QUESTION:
Three stones are on a number line at positions a, b, and c.
Each turn, you pick up a stone at an endpoint (ie., either the lowest or highest position stone), and move it to an unoccupied position between those endpoints. Formally, let’s say the stones are currently at positions x, y, z with x < y < z. You pick up the stone at either position x or position z, and move that stone to an integer position k, with x < k < z and k != y.
The game ends when you cannot make any more moves, ie. the stones are in consecutive positions.
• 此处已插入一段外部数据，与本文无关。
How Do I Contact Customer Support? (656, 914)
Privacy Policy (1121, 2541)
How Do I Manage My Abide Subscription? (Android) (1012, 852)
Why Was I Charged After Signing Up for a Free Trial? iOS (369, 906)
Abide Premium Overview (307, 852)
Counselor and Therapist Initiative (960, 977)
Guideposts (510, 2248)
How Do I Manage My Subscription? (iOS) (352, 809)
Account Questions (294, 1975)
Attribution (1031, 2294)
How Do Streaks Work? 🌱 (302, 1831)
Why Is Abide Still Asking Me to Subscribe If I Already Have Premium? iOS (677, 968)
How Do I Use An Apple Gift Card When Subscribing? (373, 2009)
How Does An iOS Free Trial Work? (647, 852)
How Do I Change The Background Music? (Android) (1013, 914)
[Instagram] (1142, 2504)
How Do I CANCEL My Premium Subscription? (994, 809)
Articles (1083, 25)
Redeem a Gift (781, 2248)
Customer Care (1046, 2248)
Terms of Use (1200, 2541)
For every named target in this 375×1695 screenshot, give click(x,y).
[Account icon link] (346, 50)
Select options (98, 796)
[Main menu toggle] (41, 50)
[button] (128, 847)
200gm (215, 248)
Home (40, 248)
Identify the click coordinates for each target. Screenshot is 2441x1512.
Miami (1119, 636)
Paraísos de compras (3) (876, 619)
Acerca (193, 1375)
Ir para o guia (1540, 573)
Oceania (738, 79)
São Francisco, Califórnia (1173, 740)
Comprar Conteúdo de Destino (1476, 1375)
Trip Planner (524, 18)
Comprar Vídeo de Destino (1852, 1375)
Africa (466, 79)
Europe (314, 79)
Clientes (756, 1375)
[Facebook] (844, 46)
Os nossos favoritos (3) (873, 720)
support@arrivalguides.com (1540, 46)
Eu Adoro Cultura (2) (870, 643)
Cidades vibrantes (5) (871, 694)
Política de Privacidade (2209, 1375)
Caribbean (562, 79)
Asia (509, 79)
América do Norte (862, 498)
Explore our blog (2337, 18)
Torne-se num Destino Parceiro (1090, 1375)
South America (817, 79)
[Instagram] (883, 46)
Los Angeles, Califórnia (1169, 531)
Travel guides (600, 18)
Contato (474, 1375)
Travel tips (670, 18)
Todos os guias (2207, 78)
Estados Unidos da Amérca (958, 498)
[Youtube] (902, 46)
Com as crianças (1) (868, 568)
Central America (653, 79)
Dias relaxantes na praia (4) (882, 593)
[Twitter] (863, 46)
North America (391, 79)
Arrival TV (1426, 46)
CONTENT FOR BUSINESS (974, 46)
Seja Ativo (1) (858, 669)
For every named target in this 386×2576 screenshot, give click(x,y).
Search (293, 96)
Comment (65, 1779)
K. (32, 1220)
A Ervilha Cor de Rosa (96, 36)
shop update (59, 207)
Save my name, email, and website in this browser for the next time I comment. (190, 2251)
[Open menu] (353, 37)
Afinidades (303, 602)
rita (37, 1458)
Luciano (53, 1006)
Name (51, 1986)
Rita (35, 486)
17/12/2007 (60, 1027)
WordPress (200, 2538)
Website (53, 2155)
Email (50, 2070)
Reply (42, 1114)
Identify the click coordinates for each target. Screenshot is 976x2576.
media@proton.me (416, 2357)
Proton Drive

When the game ends, what is the minimum and maximum number of moves that you could have made? Return the answer as an length 2 array: answer = [minimum_moves, maximum_moves]
Example 1:
Input: a = 1, b = 2, c = 5 Output: [1,2] Explanation: Move the stone from 5 to 3, or move the stone from 5 to 4 to 3. Example 2:
Input: a = 4, b = 3, c = 2 Output: [0,0] Explanation: We cannot make any moves. Example 3:
Input: a = 3, b = 5, c = 1 Output: [1,2] Explanation: Move the stone from 1 to 4; or move the stone from 1 to 2 to 4.
Note:
1 <= a <= 100 1 <= b <= 100 1 <= c <= 100 a != b, b != c, c != a
EXPLANATION:
emmmmm这题不亏这么多点down的,压根就不能算一道算法题目。 更多的是像逻辑题目。 首先考虑到最小的步数, 1.首先是如果abc相近,那么就是0。 2.如果其中有两个相近1-2步,那么就是最小步数就是1步。 3.如果abc都离的很远,那么就是先将一个移动到另外一个旁边,然后再进行另外一个,那么就是2。 再考虑最大的步数: 1.abc相近,那么就是0 2.如果有两个相近,那么就是距离最远的离这两个的步数-1 3.如果有两个数相隔一位,那么就是距离最远的离这两个的步数-1,但是需要再走一步到中间 4.如果都不靠近,那么无论是往大端还是小端靠近,都需要c-b-1+b-a-1的步数
SOLUTION:
class Solution {
public int[] numMovesStones(int a, int b, int c) {
int[] stones = new int[]{a,b,c};
Arrays.sort(stones);
a = stones[0];b = stones[1];c=stones[2];
if(b-a==1 && c-b==1) return new int[]{0,0};
if(b-a==1) return new int[]{1,c-b-1};
if(c-b==1) return new int[]{1,b-a-1};
if(b-a==2) return new int[]{1,c-b};
if(c-b==2) return new int[]{1,b-a};
return new int[]{2,c-b+b-a-2};
}
}